I remember the questions... so many questions.  I remember googling.  And it was too much information, too difficult to read and sort through it and make sense of it all.  It was overwhelming.  Just know this... yes there are some increased risks with each type of dwarfism.  Choose an awesome doctor and an even better geneticist and come with your questions in hand.  And repeat, "Everything is going to be ok."  And if you do get overwhelmed... take a step back and just focus on one day at a time.    Keep your thoughts positive and the rest will follow.

Now when I think of my daughter, I think of her personality above anything else.  Yes, she is tiny.  Strangers kindly remind me this everyday and I smile and secretly thank God one more time for making her the way He wanted her.  But her tininess is just one of the many words used to describe her.  She is spunky.  She is determined.  She is smiley.  She is a mover and a shaker and I already know, she is going to do big things.  I have never seen so much ambition to do more, see more, be more in a seven-month old baby.  She loves life and I love that about her.

And so, my friend... do not be afraid or scared of your bright future.  You will come to see that different is so beautiful.  For if you had my perspective of time and a little bit of experience... you too would see that things are just as they should be.  And life is oh so sweet.  Your baby may be little... but never underestimate little.  Now, when I see a tiny little ant carrying 50 times his own weight... I get it.  You don't have to be big to live big.  Please teach this to your child.  To your family.  To your community.

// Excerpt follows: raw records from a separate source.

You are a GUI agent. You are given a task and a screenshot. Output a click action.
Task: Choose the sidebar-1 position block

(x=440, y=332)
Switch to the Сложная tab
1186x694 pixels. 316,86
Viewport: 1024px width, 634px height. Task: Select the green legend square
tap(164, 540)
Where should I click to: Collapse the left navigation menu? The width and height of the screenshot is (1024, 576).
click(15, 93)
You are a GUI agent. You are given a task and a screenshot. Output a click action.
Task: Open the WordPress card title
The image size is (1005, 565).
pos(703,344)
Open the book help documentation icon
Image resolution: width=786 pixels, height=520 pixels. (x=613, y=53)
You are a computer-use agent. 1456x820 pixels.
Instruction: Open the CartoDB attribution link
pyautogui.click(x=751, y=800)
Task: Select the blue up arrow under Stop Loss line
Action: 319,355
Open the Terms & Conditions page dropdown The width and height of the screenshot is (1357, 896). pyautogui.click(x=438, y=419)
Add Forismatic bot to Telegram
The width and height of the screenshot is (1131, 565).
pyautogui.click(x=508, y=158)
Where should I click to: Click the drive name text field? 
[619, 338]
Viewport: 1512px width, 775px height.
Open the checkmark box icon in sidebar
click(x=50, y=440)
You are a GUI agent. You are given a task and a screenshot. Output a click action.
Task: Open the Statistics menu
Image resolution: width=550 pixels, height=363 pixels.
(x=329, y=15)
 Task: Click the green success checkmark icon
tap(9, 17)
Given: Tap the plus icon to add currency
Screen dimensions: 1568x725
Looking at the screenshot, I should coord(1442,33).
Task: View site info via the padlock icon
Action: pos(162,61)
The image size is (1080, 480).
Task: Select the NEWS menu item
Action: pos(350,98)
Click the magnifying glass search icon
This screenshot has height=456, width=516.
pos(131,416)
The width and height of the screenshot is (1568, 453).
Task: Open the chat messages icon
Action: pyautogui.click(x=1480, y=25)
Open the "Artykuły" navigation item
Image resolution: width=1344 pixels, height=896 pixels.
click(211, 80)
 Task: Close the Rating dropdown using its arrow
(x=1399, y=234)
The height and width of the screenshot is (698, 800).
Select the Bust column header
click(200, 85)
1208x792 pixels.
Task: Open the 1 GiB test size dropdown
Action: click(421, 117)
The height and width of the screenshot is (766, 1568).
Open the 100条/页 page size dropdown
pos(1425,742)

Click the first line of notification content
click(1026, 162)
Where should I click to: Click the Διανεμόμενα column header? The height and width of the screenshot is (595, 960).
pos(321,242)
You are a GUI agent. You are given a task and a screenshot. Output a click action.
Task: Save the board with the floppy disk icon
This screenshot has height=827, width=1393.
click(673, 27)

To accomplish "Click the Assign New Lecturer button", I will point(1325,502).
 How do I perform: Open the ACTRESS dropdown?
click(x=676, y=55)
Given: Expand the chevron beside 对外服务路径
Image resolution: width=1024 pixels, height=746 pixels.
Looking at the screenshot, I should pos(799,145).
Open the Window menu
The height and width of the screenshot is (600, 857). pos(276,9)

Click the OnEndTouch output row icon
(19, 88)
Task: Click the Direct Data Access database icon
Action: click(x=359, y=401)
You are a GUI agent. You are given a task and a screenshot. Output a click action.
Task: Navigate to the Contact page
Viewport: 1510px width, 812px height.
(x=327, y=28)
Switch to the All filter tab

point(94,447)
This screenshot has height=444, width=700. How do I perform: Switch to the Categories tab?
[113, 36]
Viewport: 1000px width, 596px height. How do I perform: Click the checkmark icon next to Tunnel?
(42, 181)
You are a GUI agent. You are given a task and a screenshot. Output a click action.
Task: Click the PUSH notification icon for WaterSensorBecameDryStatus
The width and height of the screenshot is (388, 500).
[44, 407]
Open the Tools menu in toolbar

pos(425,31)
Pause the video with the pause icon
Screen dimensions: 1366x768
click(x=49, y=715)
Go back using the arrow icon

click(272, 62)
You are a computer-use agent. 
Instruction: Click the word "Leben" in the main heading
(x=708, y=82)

Lastly, congratulations on your new baby (or toddler or however old your child may be).  Take advantage of this journey and take time at every step to really get the most out of each lesson, each moment, each opportunity to grow in the depths of your character.  And when you stumble, repeat, "Everything is going to be ok."  But really, just between us... it is going to be way better than ok.  It is going to be incredible.